A DRUG hailed as a breakthrough in extending the lives of men with late-stage prostate cancer is too expensive for use on the NHS, a watchdog said today.
Leading cancer experts said the decision over abiraterone (also called Zytiga) was a “huge blow” to patients with very few treatment options left.
Cancer Research UK said the draft decision by the National Institute for Health and Clinical Excellence (Nice) – which is still open to consultation – made “no sense”.
Abiraterone was developed by scientists at the Institute of Cancer Research (ICR) and the Royal Marsden in London after the discovery that some prostate cancers can produce their own testosterone. It works by blocking production of male hormones.
One trial of 1,200 patients showed men survived an average of four months longer and suffered far less pain with the drug, which it is claimed has changed the way scientists think about the disease.
But Nice has ruled that although the drug is effective, it is not good value for money for the NHS at the price set by the manufacturer Janssen.
Owen Sharp, chief executive of the Prostate Cancer Charity, said: “This draft decision is a bitter blow to thousands of men and their families – and must be overturned.
“The drug is one of the biggest breakthroughs in the treatment of the disease for many years and it will be devastating if this drug remains out of their reach when they need it the most.”
Prof Peter Johnson, Cancer Research UK’s chief clinician, said patients had been accessing abiraterone through the Cancer Drugs Fund set up by the Government to pay for treatments not approved by Nice.

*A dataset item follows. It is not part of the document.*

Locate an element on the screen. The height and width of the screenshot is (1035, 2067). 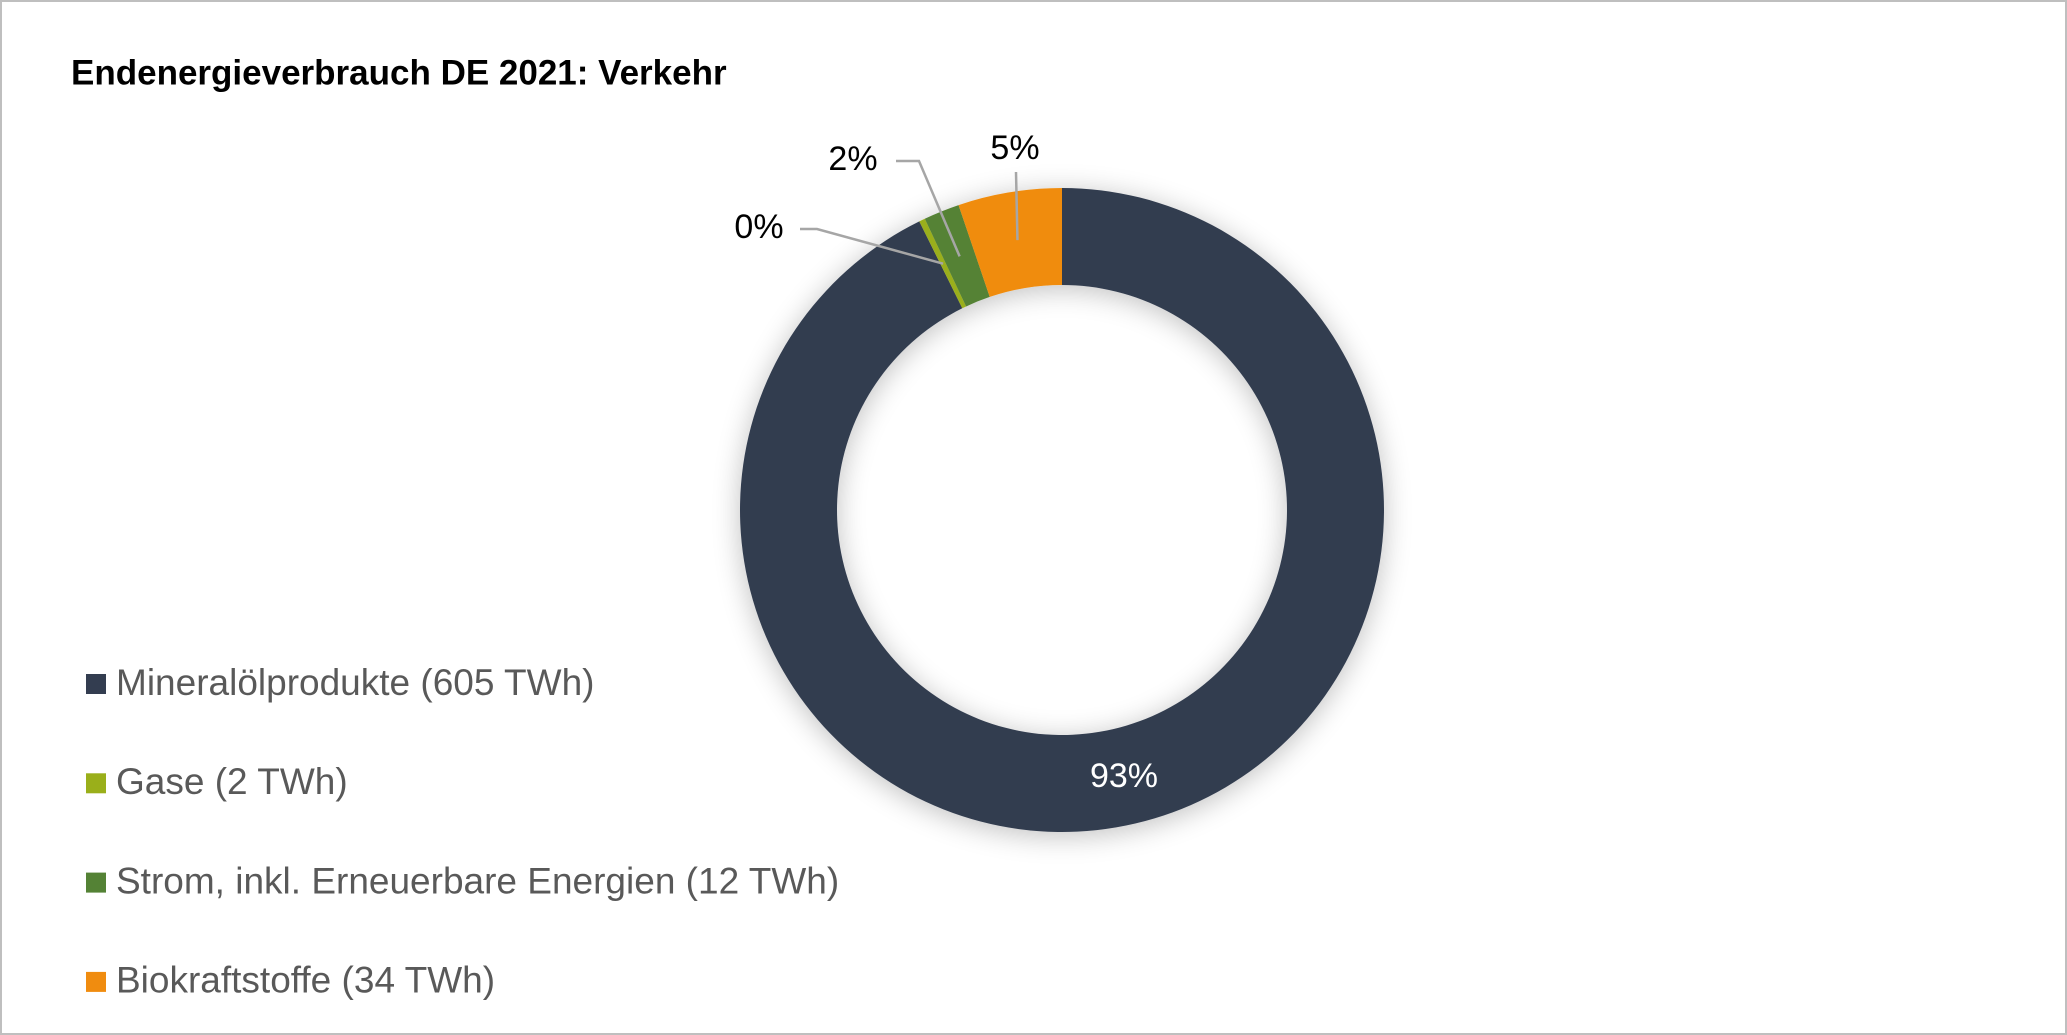
legend-label: Mineralölprodukte (605 TWh) is located at coordinates (355, 682).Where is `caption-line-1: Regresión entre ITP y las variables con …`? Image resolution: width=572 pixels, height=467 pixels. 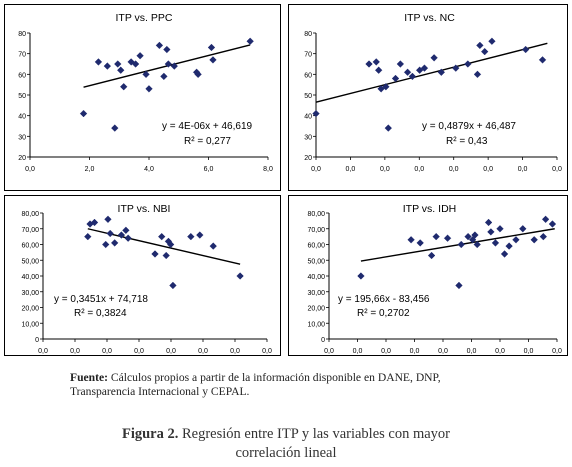
caption-line-1: Regresión entre ITP y las variables con … is located at coordinates (316, 434).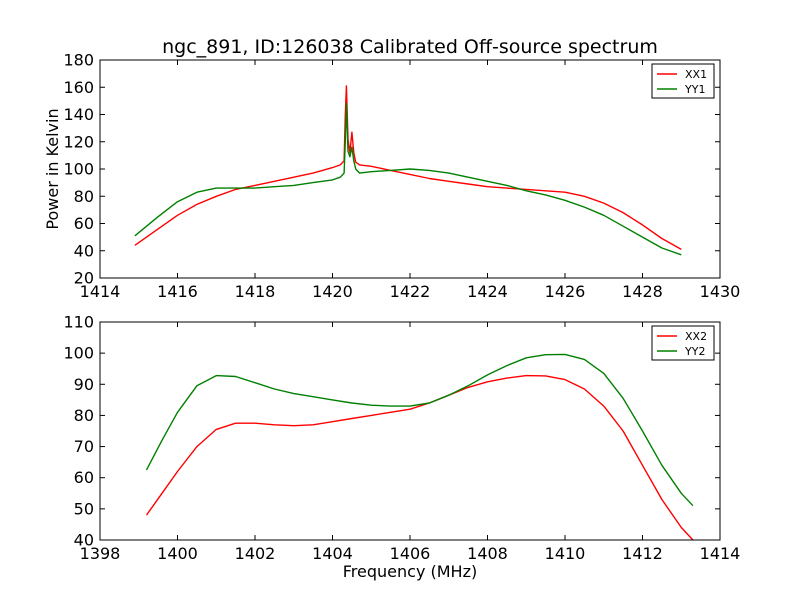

“This decision makes no sense,” he said. “Since it became available in the UK, abiraterone has been one of the most requested treatments from the Cancer Drugs Fund.
“We need to find a way for it to be routinely available through the NHS. At the moment it is too expensive and Nice must find a better way to ensure drugs that are already working for patients get approved.”
The charity’s chief executive Harpal Kumar said: “We’re hugely frustrated that Nice felt the drug wasn’t good value for money. Generous public donations to Cancer Research UK and other organisations paid for the initial development of the drug and we feel extremely let down that the drug’s manufacturer couldn’t offer Nice a price they could agree on.
“Nice should take another look at the way they have reviewed the cost effectiveness of abiraterone. We hope this, and a revised offer from the manufacturer, will result in the drug being available to patients who desperately need it.”
An ICR spokeswoman it had developed four new drugs for men with advanced prostate cancer in recent years but none was routinely available on the NHS.
“With the real progress we are making towards personalised cancer medicine, it may be now time for a wider conversation about how we can make sure the right drugs are available for the right patients.”
Sir Andrew Dillon, chief executive of Nice, said one of the key benefits of abiraterone is that it can be taken orally at home.
“However, it is an expensive drug and the independent advisory committee that made this decision did not feel the drug provided enough benefit to patients to justify the price the NHS is being asked to pay, even with the discount that the manufacturer has offered,” he said.
Each year around 37,000 men in the UK are diagnosed with prostate cancer and 10,000 die from the disease.